Final Fantasy 2 ilk oyundan ve sonra gelen serinin diğer bazı oyunlarından farklı olarak birkaç öğeyle geliyor. Öncelikle serinin bu devam oyunu kendi isimlerine ve kişiliklerine sahip karakterlerle hikâyesinde ilk oyuna göre daha fazla derinlikle karşımıza çıkıyor. Ayrıca serinin diğer birkaç oyunundan farklı olarak oyun “Kristal” teması içermiyor.

En güzel kısmı da karakterlerimizin dünyayı kurtarmak gibi uç noktada gayeleri olan “Seçilmiş, Işık, Aydınlık, vb. Savaşçılar” değil sevdiklerini kaybetmiş ve artık uğruna yaşayacakları bir amaç arayan – ki bu amaç da başta gizli sonra da açık açık asilere yardım edip barışı geri getirmek – daha “gerçek” karakterler olmaları… İsminin içinde “Fantezi” kelimesi geçen bir oyunda gerçekçilik aramazsınız ama belki bu gerçekçiliği seversiniz.

Bir de oyunu teknik özellikleri bakımından ele alalım. Oyun şimdiye kadar tıpkı Final Fantasy 1 gibi farklı platformlar altında piyasaya çıktığı gibi çıktığı her platformda da farklı grafiklerle gözüktü. Nes versiyonundan başlarsak bu versiyonda grafiklerin -konsolun gücü dolayısıyla da- hoş olmaktan öteye geçemediğini görürüz. Grafikler gayet anlaşılır, karakter animasyonları da dahil her şey zamanına göre iyi gözüküyor. Zaten Final Fantasy serisinin her oyunu çıktığı konsolun grafik özelliklerini sonuna kadar kullanmıştır.

Oyunun çıktığı PSOne ve GBA platformlarında ise durum daha parlak. Grafikleriyle, animasyonlarıyla, yeni eklenen güzel grafikli oyun içi ara videolarıyla oyunumuz bu platformların en güzel grafikli 2 boyutlu RPG oyunlarından biri oluyor.

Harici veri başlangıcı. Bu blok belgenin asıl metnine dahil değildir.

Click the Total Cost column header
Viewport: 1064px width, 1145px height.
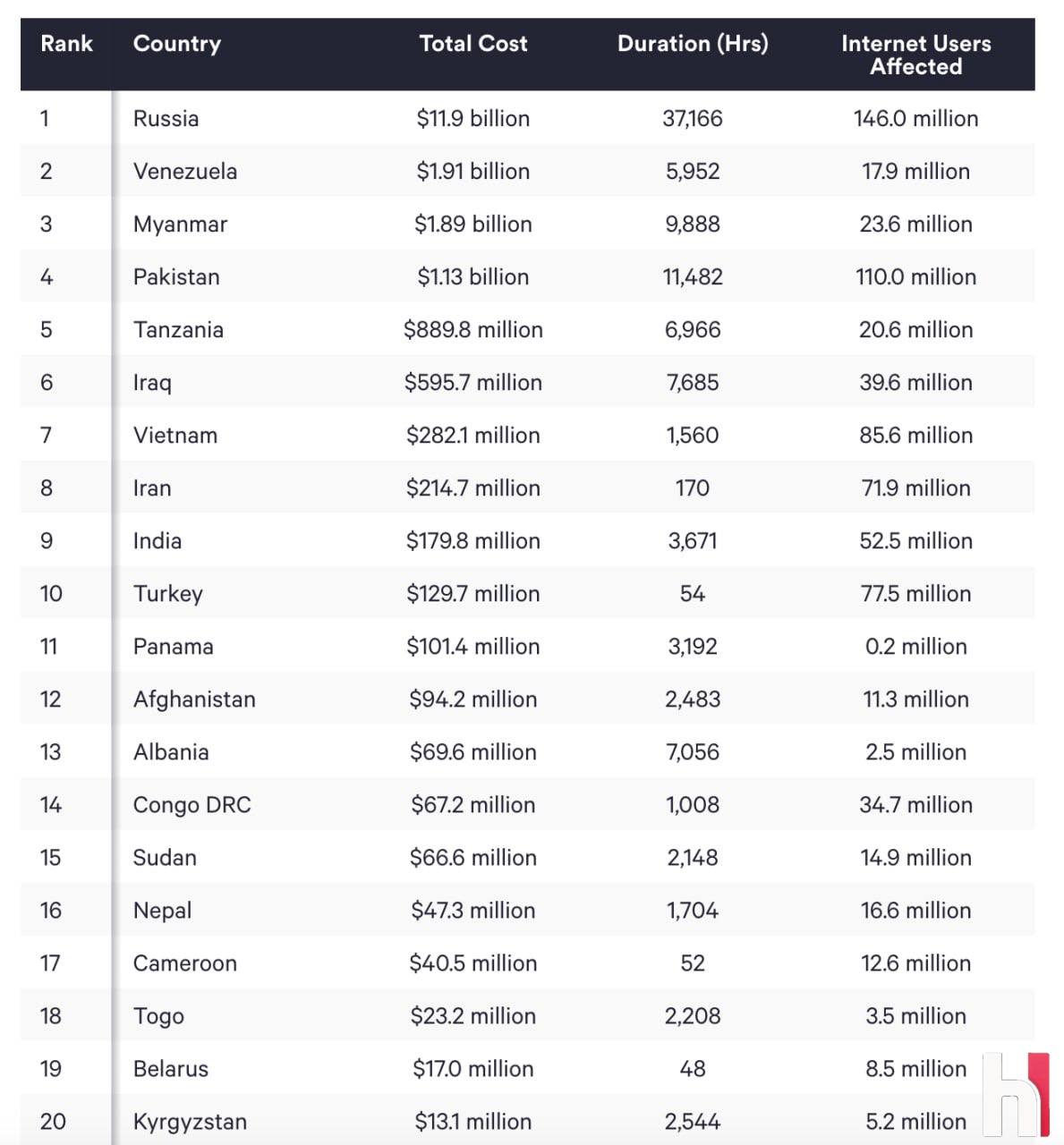pos(473,44)
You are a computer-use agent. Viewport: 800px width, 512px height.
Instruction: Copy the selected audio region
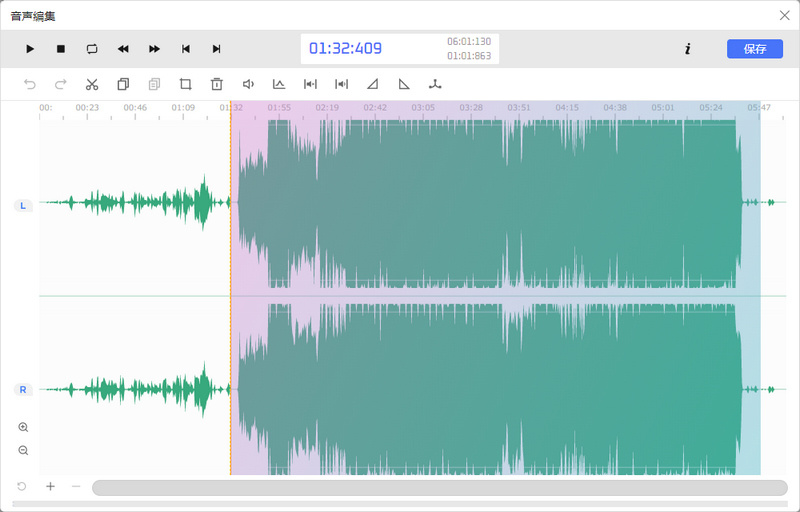click(x=123, y=84)
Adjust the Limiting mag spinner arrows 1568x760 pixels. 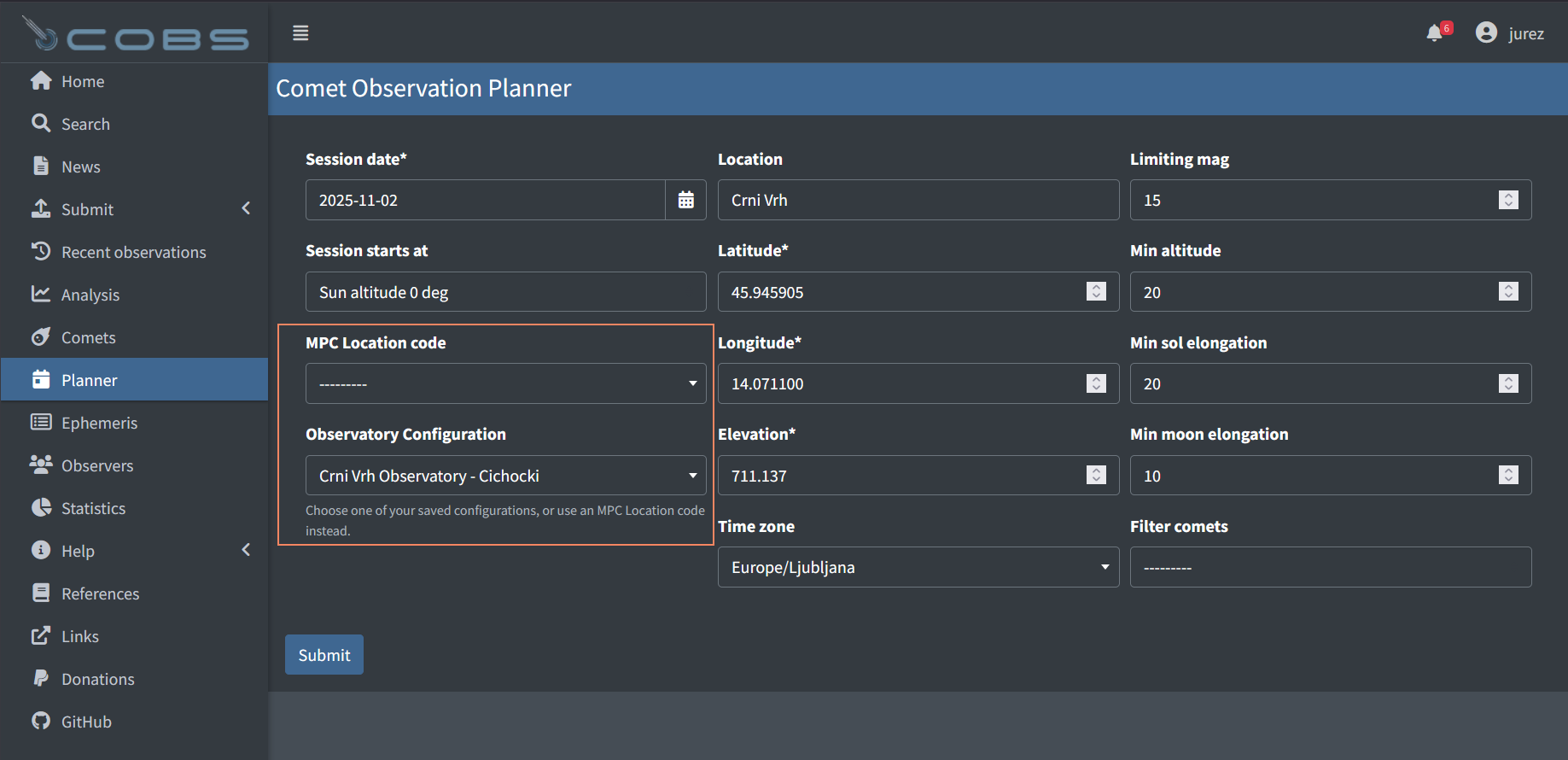point(1508,200)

Sesler konusunda Nes’te düşük kalitede, diğer platformlarda daha gelişmiş ses efektleri görüyoruz. Nobuo Uematsu Usta’nın harika melodileri savaşlarda, dünya haritasında, kalelerde ve zindanlarda bizi hiç yalnız bırakmıyor.

Oynanışta da hem devam oyunu olarak hem de serinin diğer oyunlarından farklı olarak yeni sistemler kullanılıyor. “Hafıza Sistemi”, tecrübe, yetenek sistemi bu yeniliklerden…

Oyunu hakkıyla övdükten sonra sıra eleştirilere geldi.

İlk olarak Nes’teki Final Fantasy’lerde görülen bir problem var ki oyunun sonlarına doğru bizi soğutabilir. Buradaki sorun sonlara doğru hikaye anlatımının durması ve oyunun bizi ardı arkası kesilmeyen savaşlarla boğması. Ayrıca oyunun bizi “seviye kaldırmak” dediğimiz eyleme sevk etmesi de rahatsız edici. Tabii bu kişisel bir görüş. Birçok oyuncu oyundaki karakterlerini aşırı geliştirip düşmanlarını ezmeyi sever. Ama bu durum Final Fantasy 2’de daha fazla zorlama olmuş gibi geliyor.

Küçük bir ayrıntı, hatta oyunu bitirdikten sonra aklınızda kalmaz bile, ama oyunun sonunda savaşların yoğunlaştığı kısımda, bir süre sonra o savaş müziğini duymaya dayanamıyorsunuz.

Hikâye adına bize pek fazla bir şey sunulmadığını da söylemeden edemeyeceğim. Oyunun geçtiği dünyanın tarihinin bile oyun içinde yedirilerek değil de tek bir evin kütüphanesinden anlatılması kötü bir fikir. Özellikle de bilge Mindu yanımızdayken…

Bütün bu artılar ve eksileriyle beraber Final Fantasy 2 serinin gelişmiş üyelerini oynamış ve kökenlerini merak edenler için oynanmaya değer bir oyun. Özellikle diğer versiyonlara oranla daha iyi oynanışıyla, çok iyi grafikleriyle biz GBA’deki Dawn of Souls versiyonunu tavsiye ediyoruz.